▸ **Collected data**:

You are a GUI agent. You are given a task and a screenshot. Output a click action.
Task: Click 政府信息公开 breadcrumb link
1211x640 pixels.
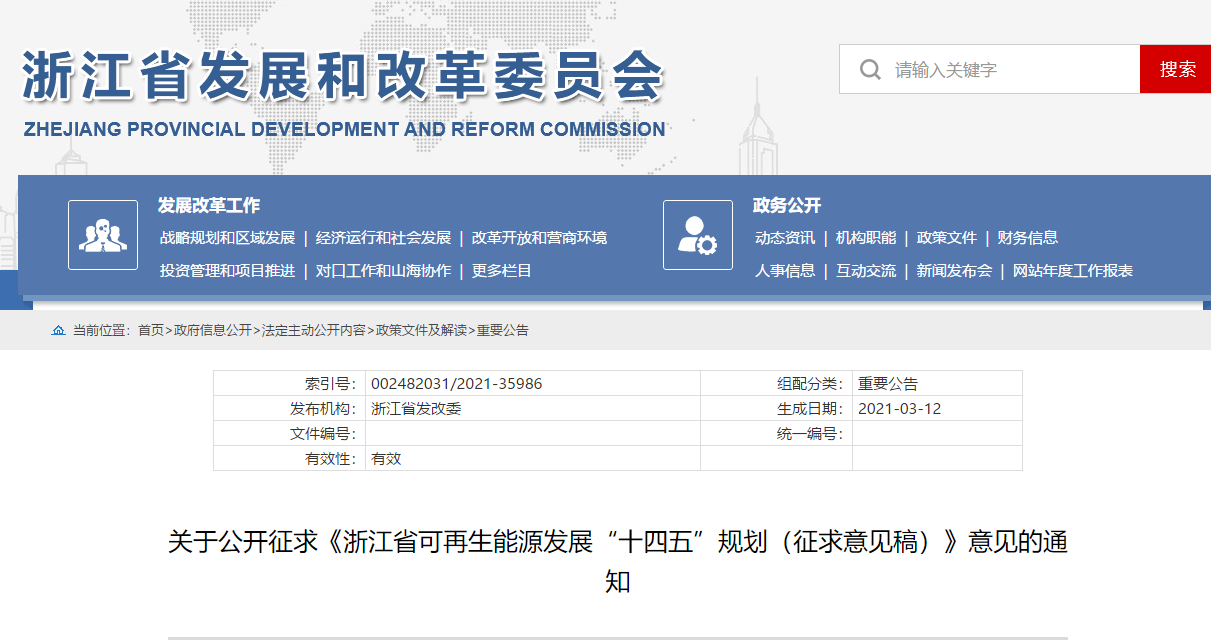[x=212, y=330]
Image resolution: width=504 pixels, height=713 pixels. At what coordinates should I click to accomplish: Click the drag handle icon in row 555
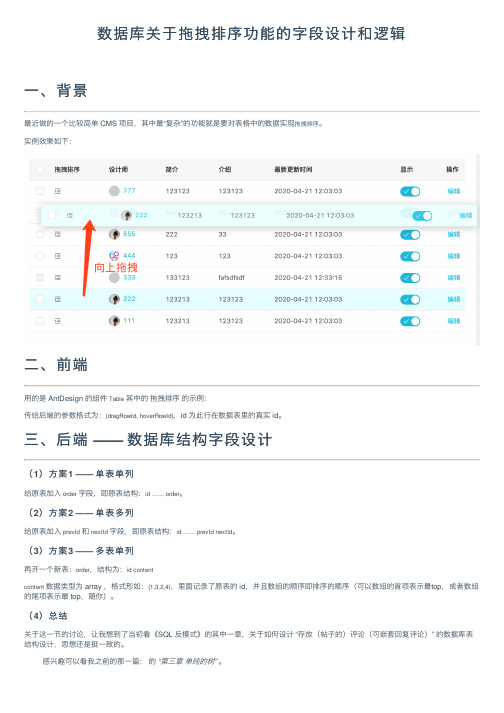coord(58,234)
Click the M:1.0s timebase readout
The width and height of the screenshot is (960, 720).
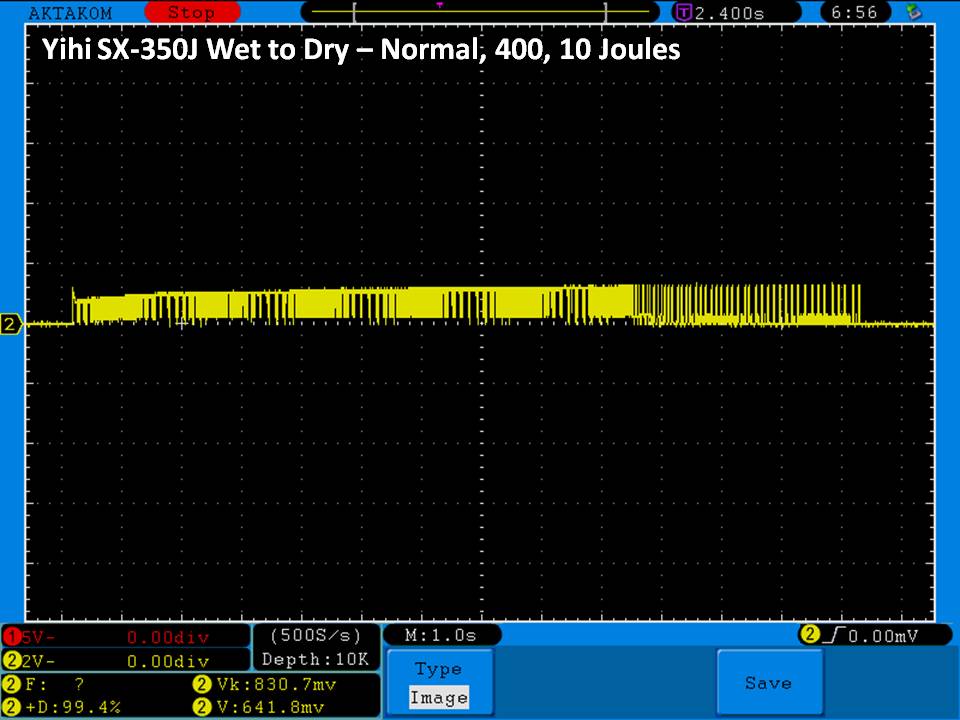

▸ **ASSIGNED TASK**: The word "screenshot" appears in some lines of the data; state how many such lines there are, and nothing further.

▸ **RESULT FOR THIS TASK**: 2